Travel to Imperial China and France during the ‘Terror’ of the French Revolution with your book club.
Inspired by the true story of the quest for a blood-red rose Kate Forsyth weaves together a love story with beautiful period details. Find out who was paying attention with these conversation starters.
Discussion points and questions:
- Kate Forsyth’s fiction is inspired by a deep knowledge and passion for fairy tales from many different lands, travels, a thorough interrogation of history books and a belief that love really can change the world. How seamlessly do these strands of her storytelling weave together?
- There is a temptation to look at history in discrete chunks.
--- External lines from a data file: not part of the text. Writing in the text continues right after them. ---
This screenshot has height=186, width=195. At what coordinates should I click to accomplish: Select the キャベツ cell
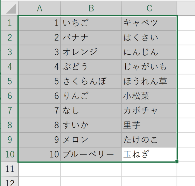[149, 23]
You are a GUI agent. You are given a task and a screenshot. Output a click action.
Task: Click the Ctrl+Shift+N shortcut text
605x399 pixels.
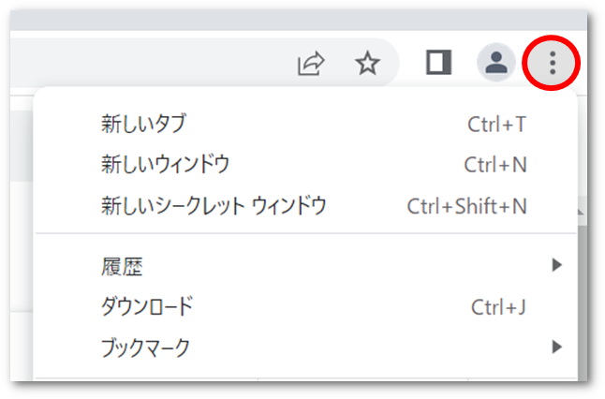[x=467, y=206]
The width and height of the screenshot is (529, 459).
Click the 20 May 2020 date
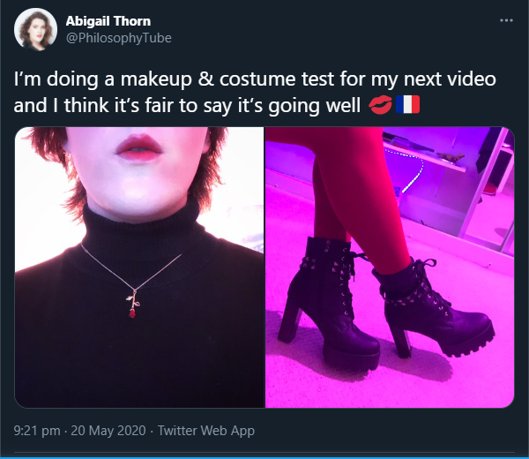pos(108,431)
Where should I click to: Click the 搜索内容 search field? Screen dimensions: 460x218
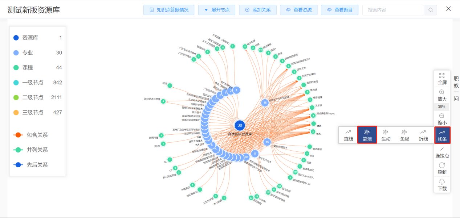(392, 10)
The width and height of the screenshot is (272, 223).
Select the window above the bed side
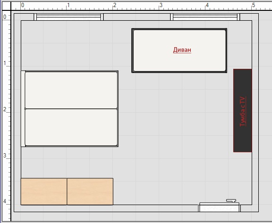(x=68, y=17)
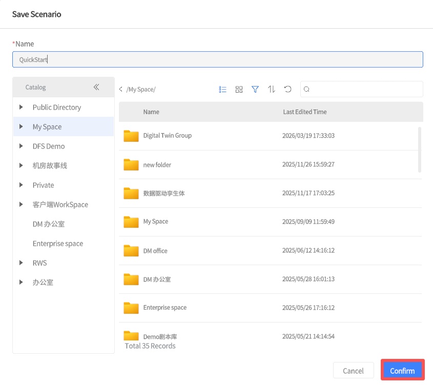Click the refresh icon
The width and height of the screenshot is (433, 385).
288,89
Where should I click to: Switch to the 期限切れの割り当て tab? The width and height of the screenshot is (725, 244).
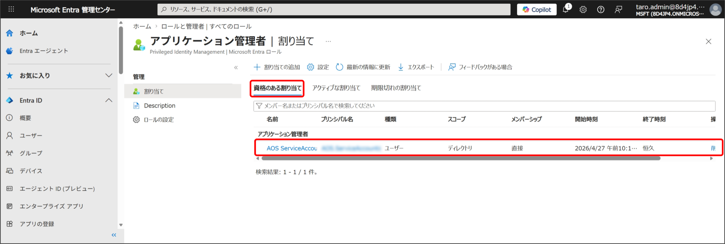pos(396,88)
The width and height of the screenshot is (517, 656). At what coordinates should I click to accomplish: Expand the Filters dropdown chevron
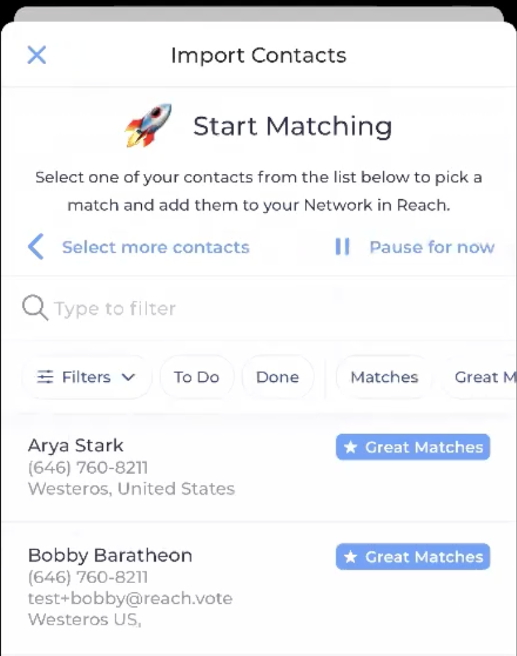(x=128, y=377)
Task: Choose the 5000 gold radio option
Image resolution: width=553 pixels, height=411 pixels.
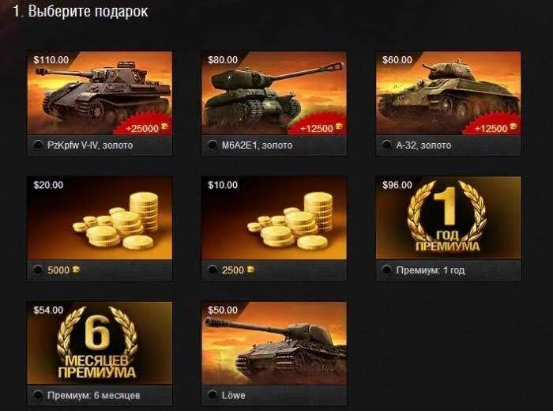Action: click(38, 270)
Did the concurrence of events in revolutionary France and Qing dynasty China, illustrated in The Blue Rose most potently with the spotting of the tricolour flying at sea, hold any surprises for you?
- China is a major trading partner of Australia and many other countries. Is there anything we can glean from the Canton system explored in The Blue Rose to take into our ongoing relationship?
- There are many stories and films of Europe and particularly France in the last years of the 18th century, but we do not often see adventures and romance set in the same period in China. Do you think we overlook these tales due to an inherent East vs West bias?
- Olympe de Gouges and her Declaration of the Rights of Woman and of the Citizen, the perceived power of Marie Antoinette and Joan of Arc centuries before illustrate powerful feminism in France. Yet full suffrage was only granted to women in 1965. What could be the source of this?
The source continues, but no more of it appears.